Exercise task:
Count the lines of the records below that contain the string "horizontal", treating uppercase and lowercase letters as different. Give only the number.

Given data:
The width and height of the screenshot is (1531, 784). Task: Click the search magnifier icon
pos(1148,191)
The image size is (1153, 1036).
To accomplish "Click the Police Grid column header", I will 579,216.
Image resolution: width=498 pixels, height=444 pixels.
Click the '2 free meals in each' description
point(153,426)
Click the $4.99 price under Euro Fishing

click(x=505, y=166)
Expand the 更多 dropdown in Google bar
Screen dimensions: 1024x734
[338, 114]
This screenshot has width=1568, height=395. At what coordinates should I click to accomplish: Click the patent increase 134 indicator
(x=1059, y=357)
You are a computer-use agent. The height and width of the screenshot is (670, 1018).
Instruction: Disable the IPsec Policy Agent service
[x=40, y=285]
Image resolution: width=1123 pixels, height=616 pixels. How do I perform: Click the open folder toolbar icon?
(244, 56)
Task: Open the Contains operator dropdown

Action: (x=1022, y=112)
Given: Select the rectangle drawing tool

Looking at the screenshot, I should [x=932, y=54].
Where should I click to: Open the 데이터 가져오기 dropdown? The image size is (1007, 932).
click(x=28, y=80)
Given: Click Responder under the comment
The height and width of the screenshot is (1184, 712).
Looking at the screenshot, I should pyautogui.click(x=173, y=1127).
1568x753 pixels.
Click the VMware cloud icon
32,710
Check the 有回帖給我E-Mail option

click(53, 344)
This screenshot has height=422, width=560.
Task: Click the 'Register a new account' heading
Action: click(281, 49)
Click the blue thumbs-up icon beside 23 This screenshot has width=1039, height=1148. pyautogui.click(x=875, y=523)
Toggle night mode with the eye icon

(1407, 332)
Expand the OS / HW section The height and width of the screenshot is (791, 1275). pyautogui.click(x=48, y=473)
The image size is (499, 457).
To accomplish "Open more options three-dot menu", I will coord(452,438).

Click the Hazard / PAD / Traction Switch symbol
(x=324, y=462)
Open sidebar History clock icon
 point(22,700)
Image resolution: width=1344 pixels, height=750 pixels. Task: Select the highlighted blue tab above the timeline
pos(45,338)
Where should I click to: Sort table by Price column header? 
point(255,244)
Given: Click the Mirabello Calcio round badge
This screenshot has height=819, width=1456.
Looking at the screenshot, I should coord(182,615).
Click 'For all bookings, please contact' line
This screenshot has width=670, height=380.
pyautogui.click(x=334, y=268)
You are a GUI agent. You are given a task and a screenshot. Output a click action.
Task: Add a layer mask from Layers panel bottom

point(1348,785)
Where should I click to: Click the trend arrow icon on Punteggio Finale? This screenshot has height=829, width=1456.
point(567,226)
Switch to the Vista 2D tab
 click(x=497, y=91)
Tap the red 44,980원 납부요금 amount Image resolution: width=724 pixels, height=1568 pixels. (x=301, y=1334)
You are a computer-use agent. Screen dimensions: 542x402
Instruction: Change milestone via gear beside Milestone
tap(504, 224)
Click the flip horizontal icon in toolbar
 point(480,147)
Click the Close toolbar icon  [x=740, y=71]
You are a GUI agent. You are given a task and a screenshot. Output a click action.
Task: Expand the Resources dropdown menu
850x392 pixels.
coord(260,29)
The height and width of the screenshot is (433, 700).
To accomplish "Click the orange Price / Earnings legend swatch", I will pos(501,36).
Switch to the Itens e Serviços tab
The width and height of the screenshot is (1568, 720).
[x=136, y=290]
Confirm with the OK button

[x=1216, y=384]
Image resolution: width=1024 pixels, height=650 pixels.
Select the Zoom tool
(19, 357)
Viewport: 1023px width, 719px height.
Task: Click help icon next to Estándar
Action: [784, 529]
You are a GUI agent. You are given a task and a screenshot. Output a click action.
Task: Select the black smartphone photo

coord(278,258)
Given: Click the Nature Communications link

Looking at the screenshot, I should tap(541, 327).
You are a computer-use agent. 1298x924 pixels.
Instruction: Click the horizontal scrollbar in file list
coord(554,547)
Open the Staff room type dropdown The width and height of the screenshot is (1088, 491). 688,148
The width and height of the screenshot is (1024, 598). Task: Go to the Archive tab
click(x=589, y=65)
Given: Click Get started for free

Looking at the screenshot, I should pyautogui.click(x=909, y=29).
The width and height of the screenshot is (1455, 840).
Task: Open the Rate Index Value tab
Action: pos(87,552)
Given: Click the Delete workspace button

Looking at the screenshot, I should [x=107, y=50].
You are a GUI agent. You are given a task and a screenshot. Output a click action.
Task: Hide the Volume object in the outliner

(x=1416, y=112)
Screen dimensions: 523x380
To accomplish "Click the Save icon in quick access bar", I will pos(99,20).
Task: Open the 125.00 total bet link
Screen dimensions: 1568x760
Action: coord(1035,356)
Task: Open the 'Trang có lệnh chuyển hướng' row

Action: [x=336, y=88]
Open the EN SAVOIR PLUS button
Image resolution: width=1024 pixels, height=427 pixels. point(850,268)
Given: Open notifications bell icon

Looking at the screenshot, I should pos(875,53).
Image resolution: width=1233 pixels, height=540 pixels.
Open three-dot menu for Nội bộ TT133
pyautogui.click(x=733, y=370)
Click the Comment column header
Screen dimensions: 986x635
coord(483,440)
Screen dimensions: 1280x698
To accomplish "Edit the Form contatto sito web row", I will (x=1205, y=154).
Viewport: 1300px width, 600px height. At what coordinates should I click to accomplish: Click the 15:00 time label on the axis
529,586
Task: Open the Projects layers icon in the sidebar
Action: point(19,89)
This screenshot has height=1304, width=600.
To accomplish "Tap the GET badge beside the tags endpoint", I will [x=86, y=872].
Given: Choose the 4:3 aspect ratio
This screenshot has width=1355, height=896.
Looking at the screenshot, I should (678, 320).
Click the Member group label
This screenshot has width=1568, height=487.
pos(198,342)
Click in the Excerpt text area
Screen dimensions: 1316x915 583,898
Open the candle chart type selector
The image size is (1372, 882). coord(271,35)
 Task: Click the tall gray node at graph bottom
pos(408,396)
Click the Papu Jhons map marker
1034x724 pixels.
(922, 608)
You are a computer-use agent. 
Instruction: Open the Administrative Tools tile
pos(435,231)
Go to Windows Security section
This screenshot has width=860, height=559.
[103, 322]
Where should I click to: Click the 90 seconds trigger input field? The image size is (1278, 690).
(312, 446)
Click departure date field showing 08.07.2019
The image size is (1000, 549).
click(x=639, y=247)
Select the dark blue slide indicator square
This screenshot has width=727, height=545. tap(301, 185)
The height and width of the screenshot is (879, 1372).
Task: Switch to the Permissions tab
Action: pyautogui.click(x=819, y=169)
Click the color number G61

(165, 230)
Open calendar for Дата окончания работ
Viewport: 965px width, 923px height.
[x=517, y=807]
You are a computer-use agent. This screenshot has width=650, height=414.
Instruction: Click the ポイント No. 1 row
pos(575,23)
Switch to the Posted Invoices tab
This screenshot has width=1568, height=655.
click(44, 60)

The completed task:
2